I can login to a root shell on my machine (yes or no, or I don’t know): Yes

I’m using a control panel to manage my site (no, or provide the name and version of the control panel):

The version of my client is (e.g. output of certbot --version or certbot-auto --version if you’re using Certbot): certbot 1.0.0

So, the site is going to be moved to a nice new AWS Ubuntu 18.04 server (certbot already installed), but the current site is running behind CloudFlare so they host the NS records, and I am not sure if this is the problem, but when I try to certify I get that unauthorized error.
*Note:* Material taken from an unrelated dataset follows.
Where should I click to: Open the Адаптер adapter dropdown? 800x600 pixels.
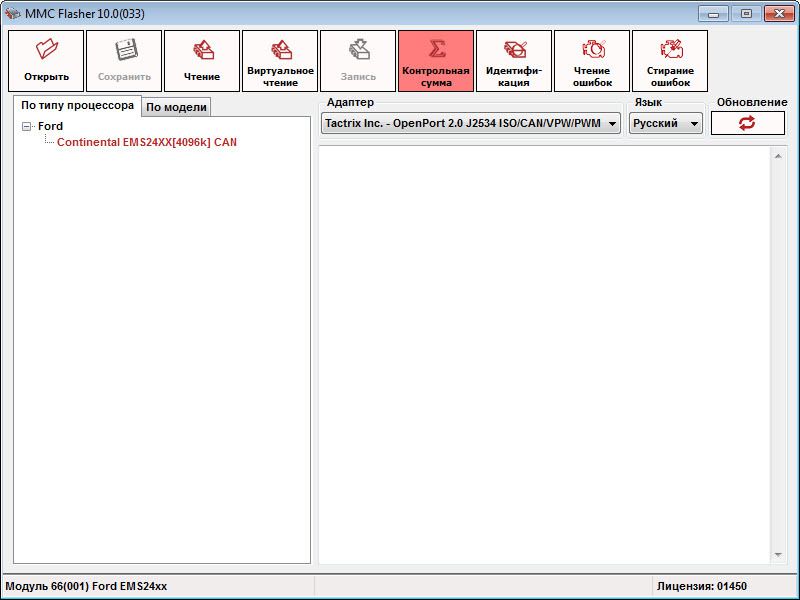point(611,123)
The plan is to remove CloudFlare, run local as the site get’s migrated, so any help on the above is appreciated.

1 Like

You need to be sure that is the path in use.
You can do so by placing a testfile at that location.
echo 'testfile1' > /home/www/truth/public_html/testfile1
And ensure that can be reached via:
http://truthinequity.com/testfile1
If that fails, that is definitely NOT the webroot in use.
I that works, then go one step further and test the full challenge path:
[may require path creation - included in example below]
mkdir /home/www/truth/public_html/.well-known/
mkdir /home/www/truth/public_html/.well-known/acme-challenge/
echo 'testfile2' > /home/www/truth/public_html/.well-known/acme-challenge/testfile2
Then ensure that second testfile can be reached via:
http://truthinequity.com/.well-known/acme-challenge/testfile2

One or both of those are failing [or your would already have a cert]
Please reply with which fail and any other findings.

1 Like

Hi @lance

there

you see a part of the problem. Checking your domain - https://check-your-website.server-daten.de/?q=truthinequity.com

you have ipv4 and ipv6:

But there are different answers:

Sample:

• http://truthinequity.com/.well-known/acme-challenge/check-your-website-dot-server-daten-dot-de
2606:4700:30::681f:4995
	302
	http://truthinequity.com/blocked.php
	0.610
	D
Visible Content:

• http://truthinequity.com/.well-known/acme-challenge/check-your-website-dot-server-daten-dot-de
104.31.72.149 GZip used - 31027 / 174800 - 82,25 %
Inline-JavaScript (∑/total): 23/21550 Inline-CSS (∑/total): 6/128410	404
	
Html is minified: 753,64 %	2.687
	A
Not Found

http + non-www + ipv6 - http status 302 - Redirect
http + non-www + ipv4 - http status 404 - Not Found

So first step:

  • remove your ipv6 (or, better)
  • fix your ipv6 configuration, so you don’t have any Grade K

Checking your domain Letsencrypt prefers ipv6, so that’s critical.

3 Likes

ok, the above steps did confirm I had the right public, but didn’t even think about ipV6 as I didn’t set up the domain.

Great find, I will have a look at that today and report back.

Thanks for the great info.

3 Likes

This topic was automatically closed 30 days after the last reply. New replies are no longer allowed.